Cette réalité est notre essence mais nous en sommes exilés et par la pleine conscience nous revenons à notre origine.
Le chemin est paradoxal car si nous méditons avec un but précis nous nous coupons de la Vie, nous tirons des plans sur la comète, alors que la méditation se suffit à elle-même. Méditer peut comporter le piège de le faire pour ne plus ressentir la Vie telle qu’elle est, avec un esprit se projetant dans le futur, thésaurisant sur les bienfaits , comme une épargne retraite spirituelle.

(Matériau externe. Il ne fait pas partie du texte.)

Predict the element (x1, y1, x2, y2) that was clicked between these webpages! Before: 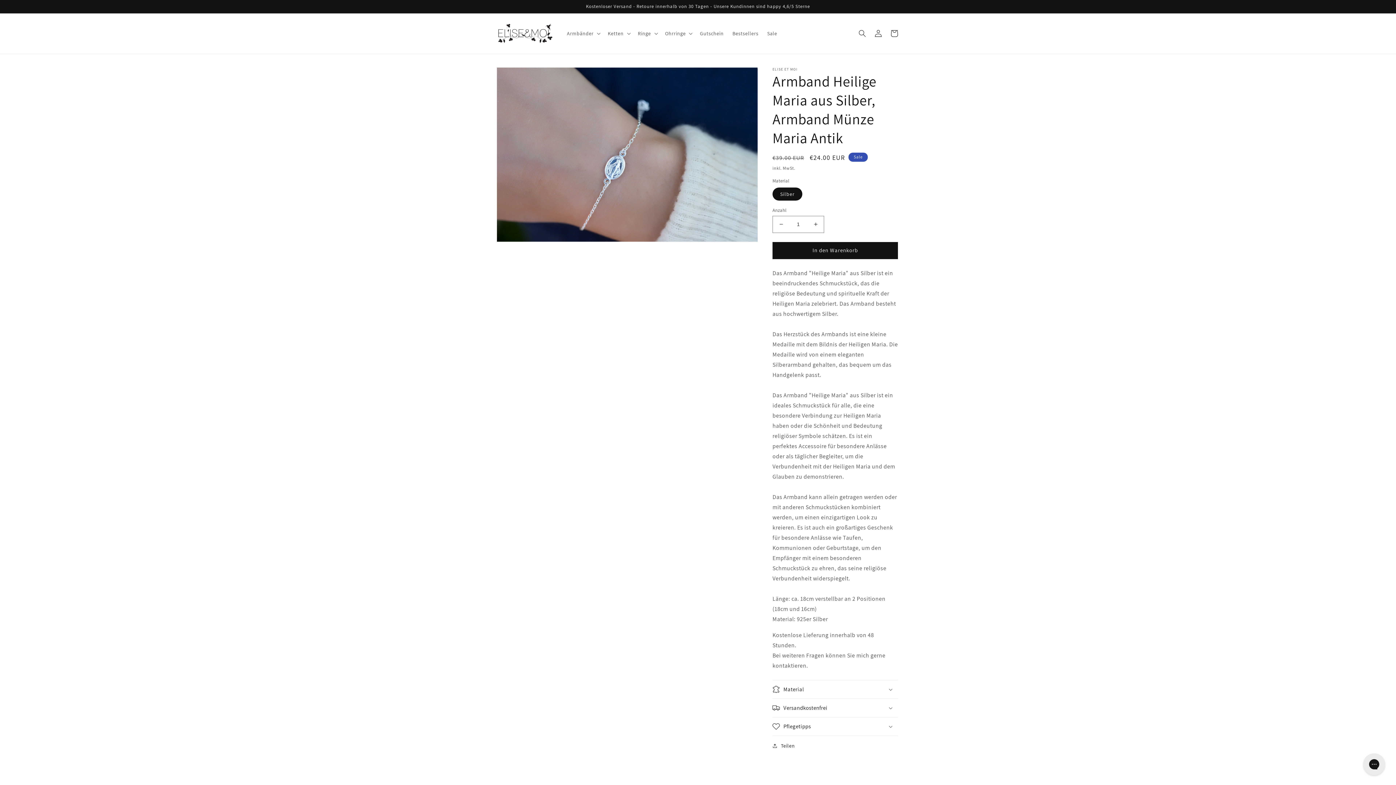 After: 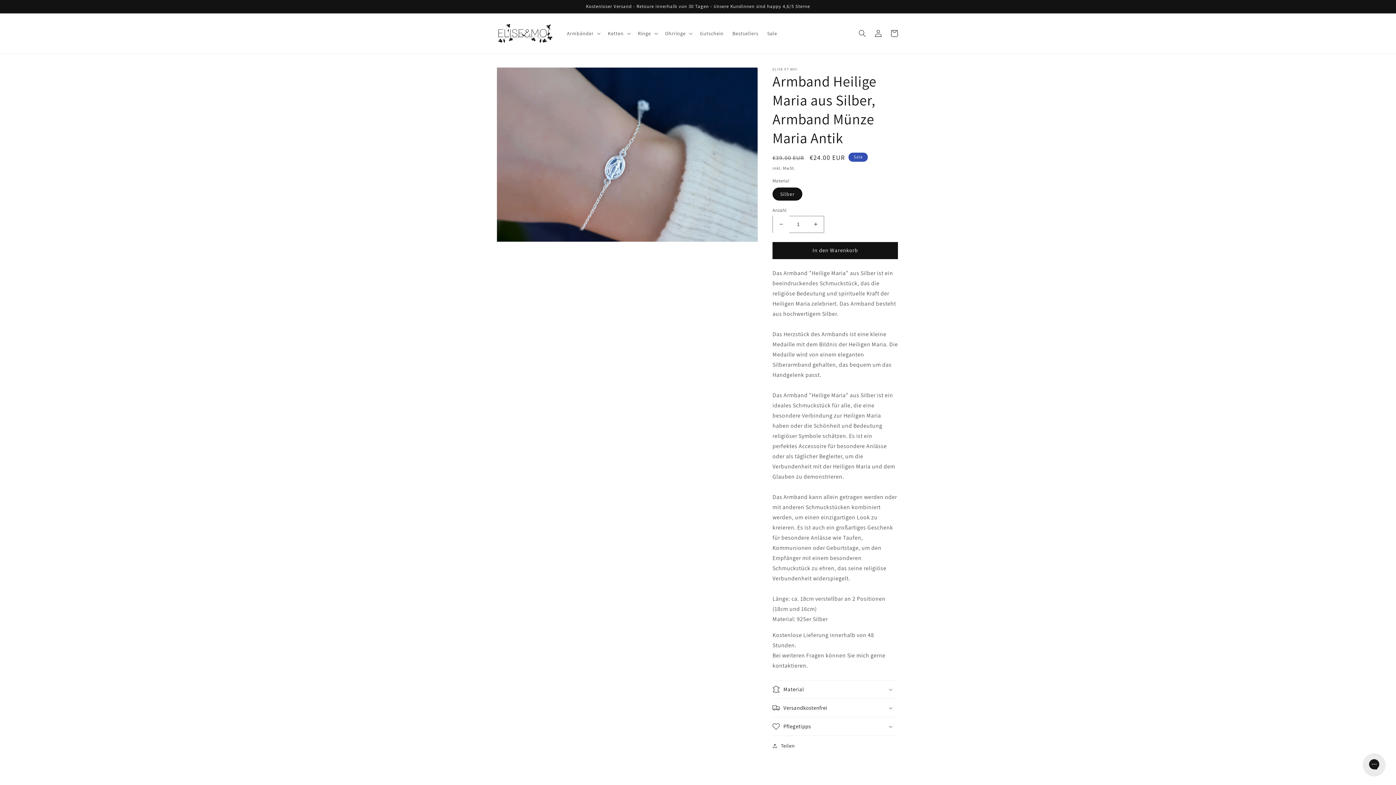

Quand j’aurais médité tant d’heures alors je peux espérer atteindre l’éveil !!
Un jour on parla à Ramana Maharshi d’un grand pratiquant qui passait chaque jour huit à dix heures à méditer.
« Oh ! Il médite ! Il mange ! Il dort ! Qui médite ? Qui mange ? Qui dort ? Quel avantage y-a-t-il à méditer dix heures par jour si cela ne sert finalement qu’à vous ancrer un peu plus dans la conviction que vous méditez ?
Ne médite pas : sois.
Ne penses pas que tu es : sois.
Ne t’affaire pas à être : sois.Paradoxalement la méditation conduit à la découverte d’une absence, ce que nous croyions être était une illusion, notre véritable nature seule est réelle.
HEN-HUI disait : «Voir sa propre nature, c’est voir la vacuité. Voir la vacuité, c’est la vraie vision, la vision éternelle.»